* _Extract_
☆ ☆ ☆

BLOG No. FIFTY
- Dr.G

- Oct 4, 2020
- 2 min read


Welcome back to my blog on anxiety and depression. Today will be the last blog for a while, as the expenses to build and maintain it have cost me over 8,000 dollars. That’s a lot of dough, even for a doctor.
But much good has come of it. Several people have a read my blogs—usually directed by a friend—and have come to see me. Those patients are all better now. It’s a small price to pay for helping someone get their life back. Although I will keep the site up and available, I will not be adding any new blogs in the foreseeable future after today.
But today I want to discuss the future of psychiatry. If you Google just that, you will get a pretty wide variety of answers. Most sites talk about getting more resources out to the community, more tele-health, artificial intelligence, and the like.
But someone has to program that artificial intelligence. And those resources moving out into the community are great, unless they’re spreading the same nonsense that most providers are currently doing. Although there is a little chatter on the Internet regarding future research, I did not read one word about the Glutamic Theory.
And my loyal readers know exactly what I think of that…pthhhhhhh! (If I spelled that right, there should be slobber dripping down your screen). As previously mentioned, balancing the GABA and glutamate is paramount in sending anything other than simple unipolar depression into remission. And isn’t that our goal? So what if we doubled the number of treated patients in the next 10 years—then twice the number of patients will be 40% better.
And seeing the host of psychiatric conditions as a spectrum and not a bunch of separate diseases would go a long way in healing patients. Even if the psychiatric psyche doesn’t bond with the Glutamic theory and sing kum-ba-yah around a fire, seeing the psychiatric diseases as a spectrum would go a long way. It MUST be recognized that D2 dopamine plays a role in most anxiety and depression. We must learn, during the patient interview, to ask D2 questions: do you have racing thoughts, 0 to 60 anger, mood swings, trouble falling or staying asleep, derealization or depersonalization, and/or OCD? Not asking these questions of every anxiety and depression patient is like putting a patient on penicillin without looking at their allergies.

☆ ☆ ☆

* _Action item 1_
According to the blog post, how much has building and maintaining the blog cost?
* _Action item 2_
Render this sentence from the blog post in Spanish: "It’s a small price to pay for helping someone get their life back."
* _Action item 3_
Transcribe the part of the blog post starting at "But someone has" and ending at "be 40% better.".

* _Entries shown_
☆ ☆ ☆

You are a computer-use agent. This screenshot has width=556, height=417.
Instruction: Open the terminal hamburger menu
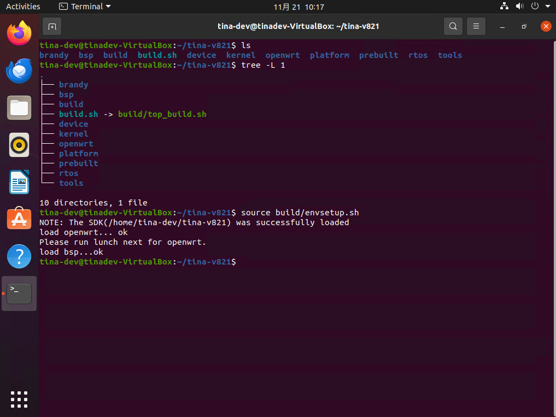click(476, 26)
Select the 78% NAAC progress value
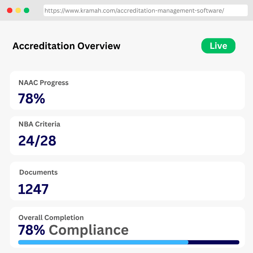This screenshot has height=253, width=253. 32,99
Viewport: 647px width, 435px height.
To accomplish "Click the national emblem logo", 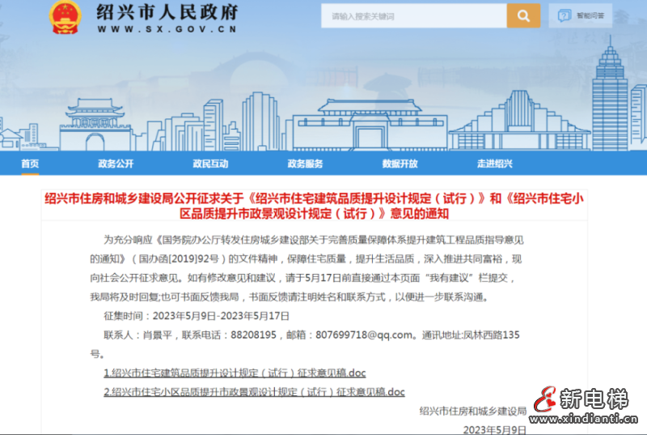I will (x=66, y=18).
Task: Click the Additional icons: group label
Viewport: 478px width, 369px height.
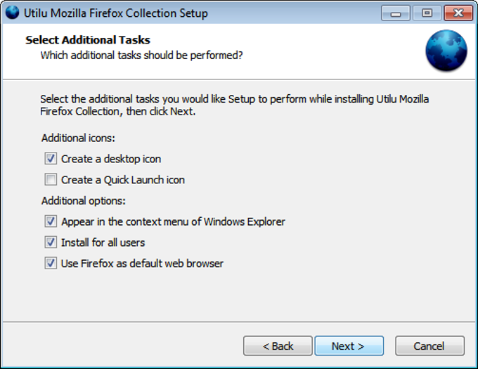Action: point(78,138)
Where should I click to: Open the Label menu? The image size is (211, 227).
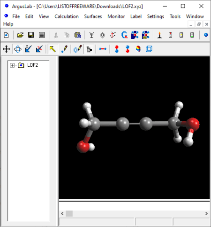(x=136, y=16)
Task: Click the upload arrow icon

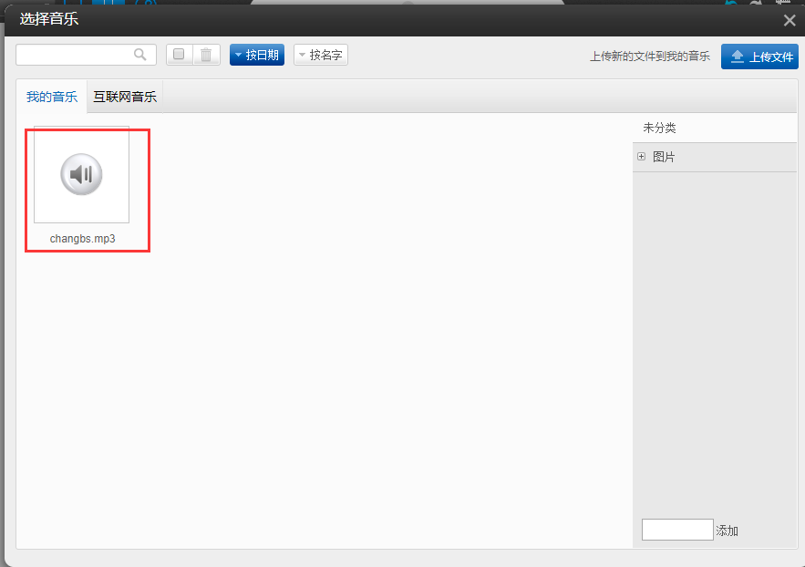Action: coord(738,57)
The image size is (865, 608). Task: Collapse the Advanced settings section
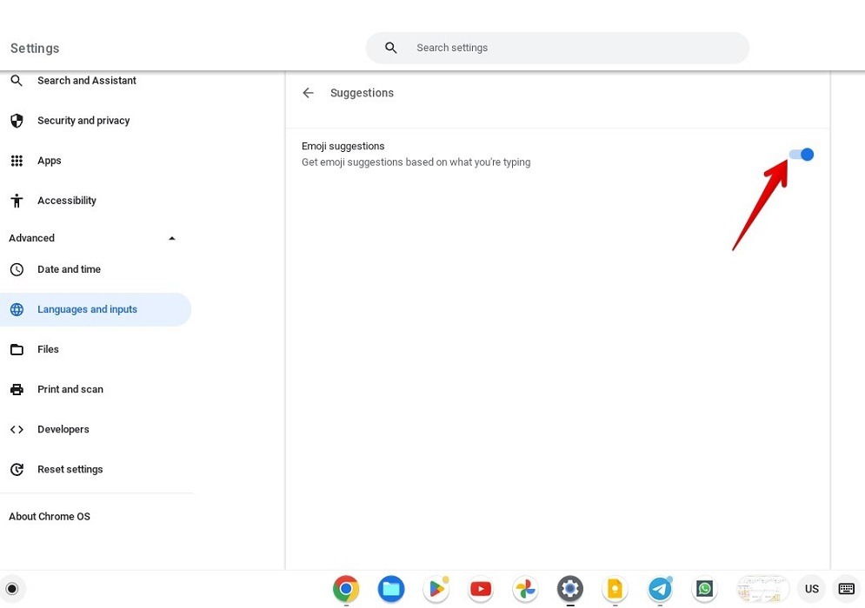click(171, 237)
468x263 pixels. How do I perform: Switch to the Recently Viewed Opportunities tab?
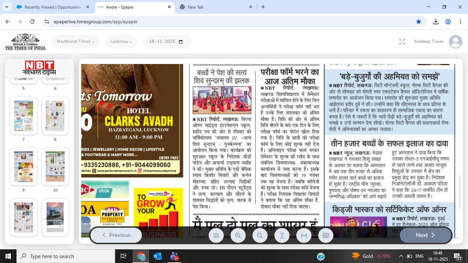point(52,7)

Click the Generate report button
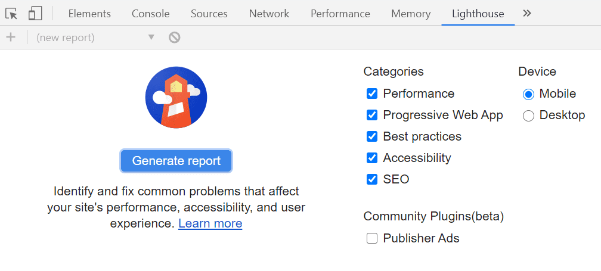coord(176,161)
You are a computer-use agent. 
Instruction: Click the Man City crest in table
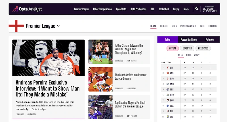pyautogui.click(x=168, y=84)
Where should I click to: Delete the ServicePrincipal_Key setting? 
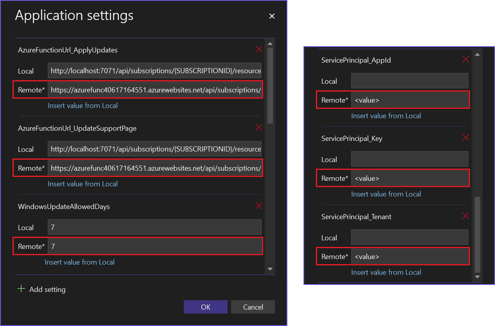[x=466, y=137]
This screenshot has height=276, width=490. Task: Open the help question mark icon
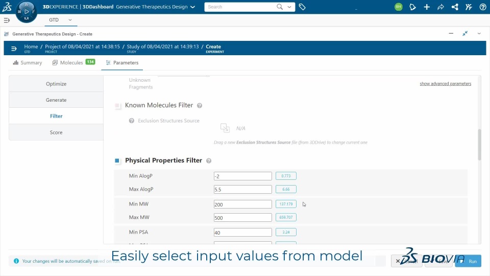(483, 7)
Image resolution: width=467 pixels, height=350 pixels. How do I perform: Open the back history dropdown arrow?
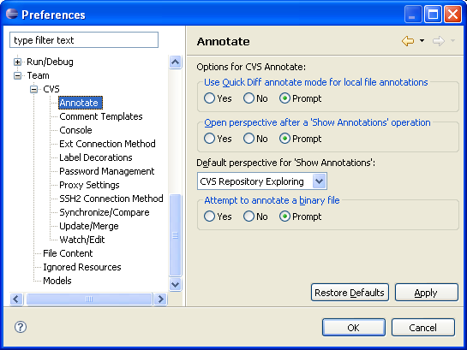pyautogui.click(x=422, y=41)
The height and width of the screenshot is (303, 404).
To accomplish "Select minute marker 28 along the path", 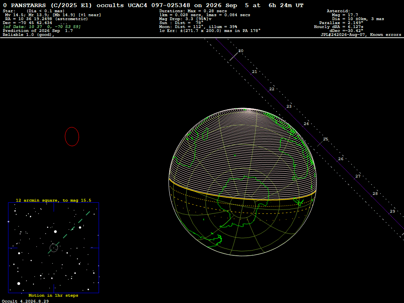I will tap(375, 194).
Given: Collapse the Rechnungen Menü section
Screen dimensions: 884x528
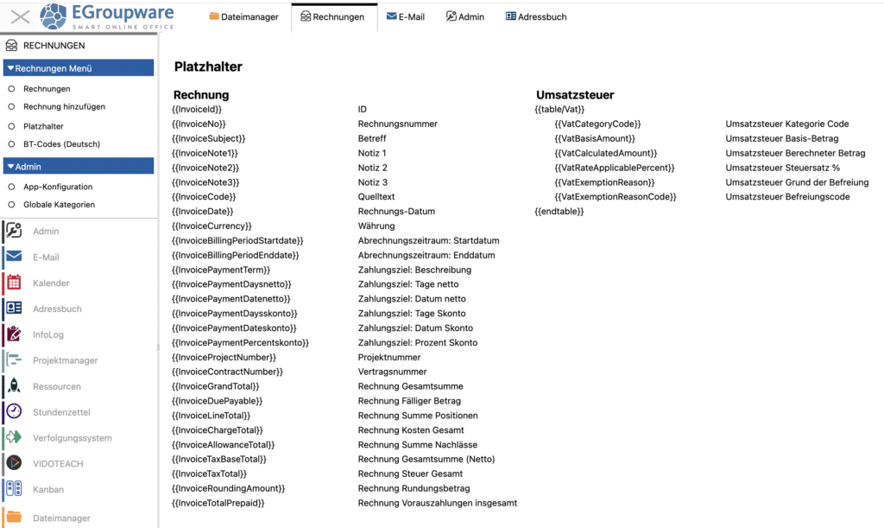Looking at the screenshot, I should click(x=79, y=68).
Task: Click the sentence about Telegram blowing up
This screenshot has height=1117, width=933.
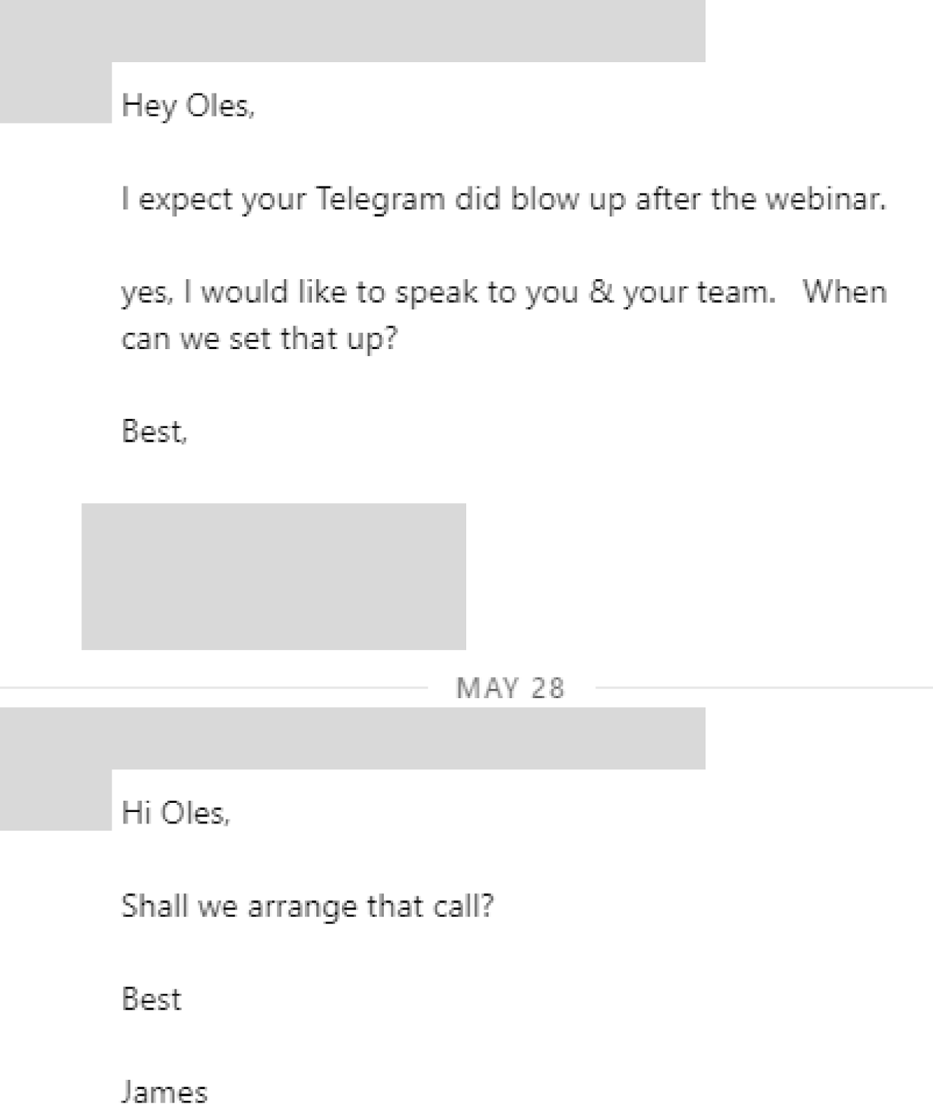Action: coord(504,200)
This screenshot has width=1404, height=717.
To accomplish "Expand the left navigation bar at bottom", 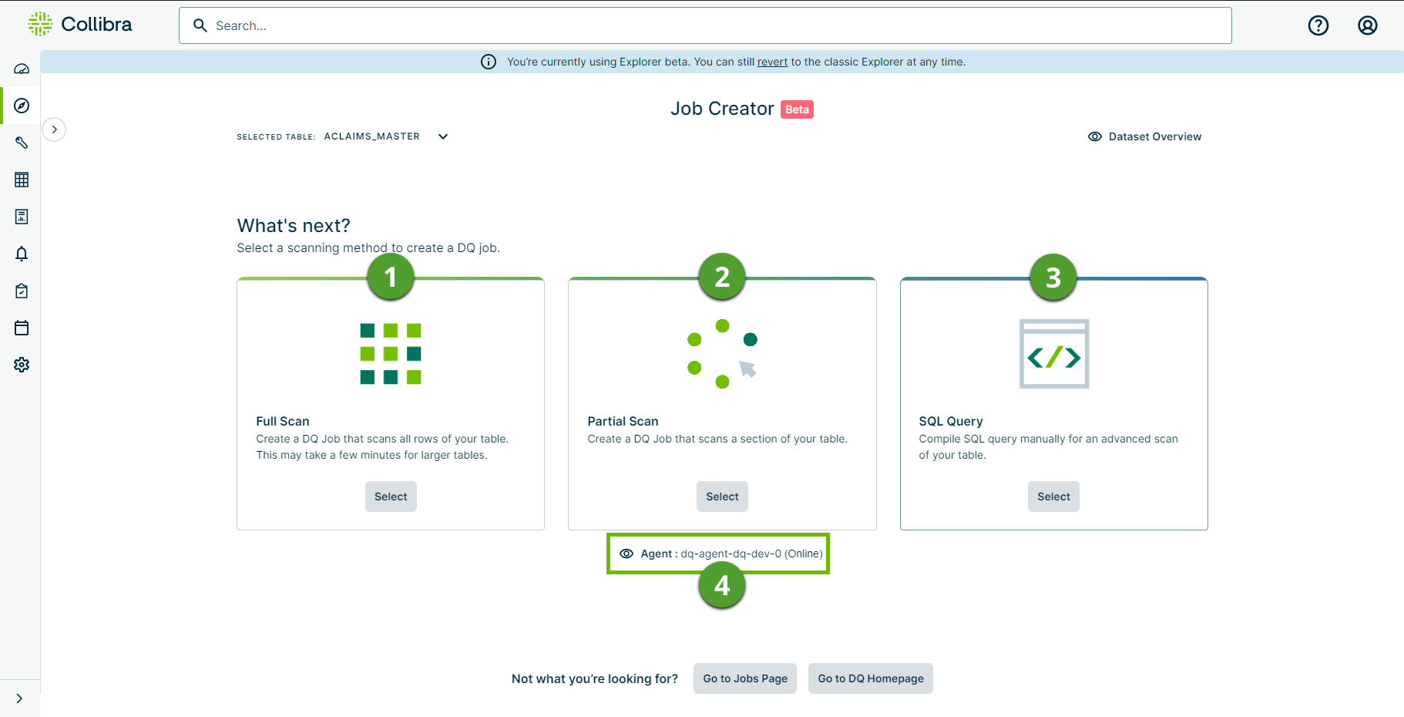I will (19, 698).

☆ ☆ ☆

* _Task result 1_
Over 8,000 dollars.

* _Task result 2_
Es un precio pequeño a pagar por ayudar a alguien a recuperar su vida.

* _Task result 3_
But someone has to program that artificial intelligence. And those resources moving out into the community are great, unless they’re spreading the same nonsense that most providers are currently doing. Although there is a little chatter on the Internet regarding future research, I did not read one word about the Glutamic Theory.
And my loyal readers know exactly what I think of that…pthhhhhhh! (If I spelled that right, there should be slobber dripping down your screen). As previously mentioned, balancing the GABA and glutamate is paramount in sending anything other than simple unipolar depression into remission. And isn’t that our goal? So what if we doubled the number of treated patients in the next 10 years—then twice the number of patients will be 40% better.